PUERTOS

CAMBIO RADICAL DE POSTURA

Juan Gual pasa en seis meses de fomentar los cruceros a comprometerse a frenarlos

En febrero presentó una aplicación de bienvenida a los cruceristas y hoy se ha ofrecido ante la concejala Truyol a colaborar para limitar su llegada a Palma
JOSÉ LUIS MIRÓ

La regidora de Modelo de Ciudad, Vivienda Digna y Sostenibilidad, Neus Truyol (perteneciente al partido soberanista Més per Mallorca), se ha reunido hoy con el presidente de Autoridad Portuaria de Baleares, Juan Gual de Torrella, para pedirle que limite la llegada de cruceros.



Truyol ha trasladado al presidente de APB la “preocupación” por parte del Ayuntamiento de los efectos negativos de no poner límites al número de cruceros diarios. “El Ayuntamiento, y así lo recogen los acuerdos de gobierno, considera necesario establecer y acordar parámetros de sostenibilidad humana y ambiental a los cruceros que llegan a nuestra ciudad. Es necesario actuar para reducir el impacto ambiental, paisajístico y de presión humana que suponen”, ha declarado la regidora.



Juan Gual, según el Ayuntamiento, se habría comprometido a colaborar y trabajar de forma conjunta para lograr este objetivo de limitar la llegada de cruceros. Actualmente está planificado el calendario de llegada de cruceros de los años 2020 y 2021, por lo tanto es importante empezar a trabajar de cara al 2022, señala Cort en una nota.

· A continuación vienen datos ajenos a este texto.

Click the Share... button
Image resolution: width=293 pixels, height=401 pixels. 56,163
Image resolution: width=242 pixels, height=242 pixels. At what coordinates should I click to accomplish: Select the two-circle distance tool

En realidad, Truyol ha puesto a Juan Gual, ex presidente de la Cámara de Comercio e histórico defensor del sector de los cruceros, entre la espada y la pared. Le va a ser difícil defender la nueva política del consistorio frente a su pasado reciente y al importante lobby de los consignatarios, liderado por el vicepresidente de la APB, Miquel Puigserver.



Tanto en la etapa en que Gual fue consejero de la APB como en los últimos cuatro años como presidente del organismo portuario se han llevado a cabo importantes y cuantiosas obras para fomentar  la llegada de buques de más de 300 metros. Estas actuaciones han supuesto inversiones superiores a los 50 millones de euros y han consistido en la ampliación de muelles, la instalación de “duques de alba” (columnas que salen de la superfície y están incrustades en el lecho marino) y la creación de estaciones marítimas específicas para los turistas de cruceros.



Bajo el gobierno de Armengol y con Gual en la presidencia de los puertos, la APB ha promovido las escalas de cruceros mediante bonificaciones en las tasas y asumiendo un coste de más de un millón de euros en la recogida de las basuras y aceites olesos de los grandes buques de la navieras a través de dos empresas privadas.



Esta situación ha hecho que emprearios del sector hotelero se hayan unido a las voces que promueven la limitación de los cruceros. Consideran que las compañías navieras (a parte de no consumir su producto, salvo cuando se trata de cruceros con base en Palma) juegan con ventaja, “como si estuvieran subvencionadas por la APB”, y responsabilizan a la cúpula de este organismo de permitir la venta ambulante en la zona de su competència (frente a la Catedral) y de haber provocado con ello la presencia de carteristas y descuideros, con el consiguiente empeoramiento de la seguridad ciudadana en el centro de la ciudad.



Hace apenas unos meses, concretamente el 4 de febrero de 2019, Juan Gual y la entonces concejala de Turismo, Comercio y Trabajo del Ayuntameinto de Palma, Joana M. Adrover,  presentaron la aplicación Welcome Palma. Se trata de una herramienta elaborada por la APB en colaboración con la Fundación Turismo Palma 365 y la Universitat de les Illes Balears (UIB), orientada a facilitar información personalizada a los turistas de crucero que desembarcan en la capital balear, mejorar la satisfacción de los visitantes y la gestión de las infraestructuras”. En medio año, Gual ha pasado de dar la bienvenida a los cruceristas con una App a ofrecer colaboración al Ayuntamiento para frenar su llegada.